• _What to work on_
Decide whether each statement below agrees with the soybean scouting article, answering yes or no and quoting the article's deciding words.
1. Berglund estimates that only 15-20% of growers scout their soybeans as they should.
2. Fields up to 80 acres need inspection stops in at least ten places.
3. Hamer calls the cotyledon stage the most economical time for weed management.

• _Document segment_

Even with today's rotten prices, there are darn good reasons to scout your soybean fields.

For starters, you need every bushel you can get.

Secondly, the disease challenges are getting bigger as soybean production intensifies. Under Freedom to Farm, soybeans are grown more often on many fields.

So, especially in the Midwest, diseases that were hardly heard of five or 10 years ago, except in small areas of a few states, now rip yields in many fields for many growers. Diseases like white mold, sudden death syndrome and bean pod mottle virus are particularly troublesome.

And many Northern growers have been blindsided by soybean cyst nematode (SCN) because it invaded their fields only recently - or they had it and didn't know it.

Many growers may be taking financial hits of $10,000-20,000 or more per year from SCN, or SCN and a combination of one or more diseases. And diseases are only one reason for scouting, say crop specialists. Checking for nodulation and fertility problems are others.

In the South, insect, weed and disease problems have always been tougher than in the North, but most of the scouting attention went to higher-value crops like cotton. And growers suffer some big losses in soybeans as a result, say crop specialists.

That's why growers need to get more serious about scouting soybeans. So say Duane Berglund, extension agronomist at North Dakota State University, and Jim Hamer, a former extension entomologist at Mississippi State University and now head of Professional Consulting Services, Inc.

"I'd say only 15-20% of growers scout their soybeans the way they should," Berglund says. "The remainder try to get by with checking from behind the windshields of vehicles, or walk a little in fields early on to check on weeds and stands, but not much after that."

If your soybean and total crop acreage have grown to the point you can't find time to scout, then train a family member or hired help or hire a crop consultant, advise Berglund and Hamer.

If you scout yourself, learn to do it right, they say. That means at least weekly scouting during the early season anywhere, and season-long in the South. Many universities put on scouting schools each year, and there are scads of other assistance in the form of weed, disease and insect identification guides in color from universities and some companies, too.

"There are all kinds of assistance available to producers in most, if not all, states where soybeans are grown," says Hamer. "Growers also have access to area and state specialists who will come right to their fields. They just need to think about all of these sources and then utilize them."

Only through regular in-the-field inspections can producers evaluate how their crops are progressing and identify problems early, says Berglund.

So, if you do your own scouting, what are key ways to make it more effective? "Record insect, weed and disease infestations on a map or drawing when you scout through your fields," Berglund advises. "Making an illustrated note of where pests are located will reduce pesticide costs. If one area of a field, or along field margins, is heavily infested with weeds, for example, you can spot spray instead of treating the entire field."

Often, perennial weeds that begin as small patches can be a real challenge to control, especially as weed size increases. Scouting allows detection of weeds in the cotyledon stage - the most economical time for weed management, Hamer says.

Both crop specialists recommend using some sort of measuring device or system when measuring pests of any kind in a field. For example, create a weed map by determining the number and type of weeds per 3' of row, or per square yard, in several randomly selected areas in a field. This enhances precision application of herbicides and often reduces cost, says Hamer.

When monitoring for diseases or insects, and evaluating for treatment, Berglund suggests evaluation on a plant or insect per square yard basis. Start with an infected plant and then inspect the next 19 plants for similar problems. Findings should be recorded as the number of infected plants per 20 or number of insects per plant.

When scouting, cover as much of a field as possible without duplicating your path. Include sections of the field where pest problems are most probable. For example, grassy areas at field margins are a likely place for grasshoppers.

Make inspection stops in at least five places in fields up to 80 acres, adding an extra stop for each additional 25-30 acres.

"Enter a field at different areas each time you scout so sampling locations are varied from previous stops," Berglund suggests. "After a few weeks, much of the field will be inspected. Inspect problem areas during subsequent visits, for as long as the problem persists."

In the South especially, where insects are a far bigger problem, you need a sweep net when scouting to improve the accuracy of information and proper use of economic thresholds, Hamer says. Unless you hire scouting done, you can get all the information on proper insect scouting procedure, and even a source for buying a sweep net, from your county extension office.

• _Stored data_
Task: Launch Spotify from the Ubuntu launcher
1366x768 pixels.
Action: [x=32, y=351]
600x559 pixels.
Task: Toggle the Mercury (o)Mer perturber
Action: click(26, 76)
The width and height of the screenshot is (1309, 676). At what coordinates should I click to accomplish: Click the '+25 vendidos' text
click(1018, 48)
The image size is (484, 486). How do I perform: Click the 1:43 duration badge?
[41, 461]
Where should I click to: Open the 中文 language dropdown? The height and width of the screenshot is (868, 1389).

...

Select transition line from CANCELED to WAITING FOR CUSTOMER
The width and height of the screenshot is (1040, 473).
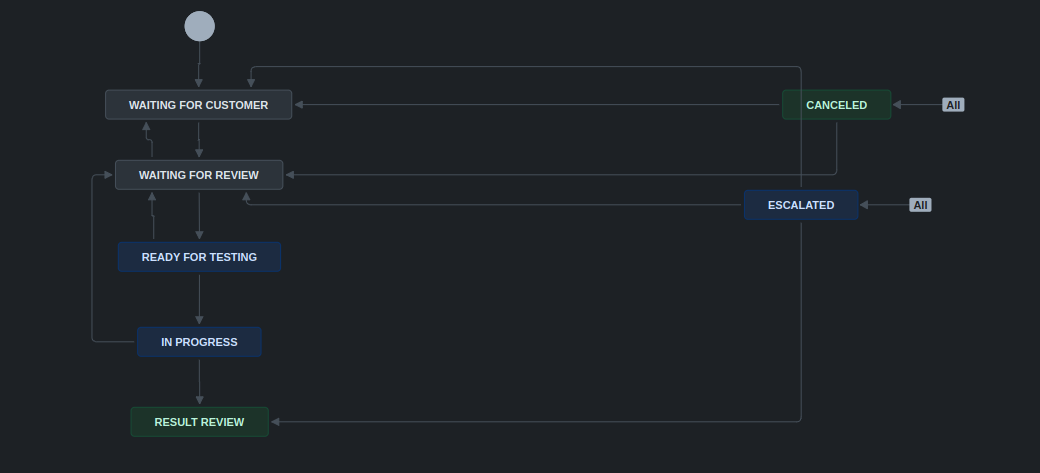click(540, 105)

• _Answer for the task_
1. Yes: "I'd say only 15-20% of growers scout their soybeans the way they should"
2. No: "Make inspection stops in at least five places in fields up to 80 acres"
3. Yes: "Scouting allows detection of weeds in the cotyledon stage - the most economical time for weed management, Hamer says."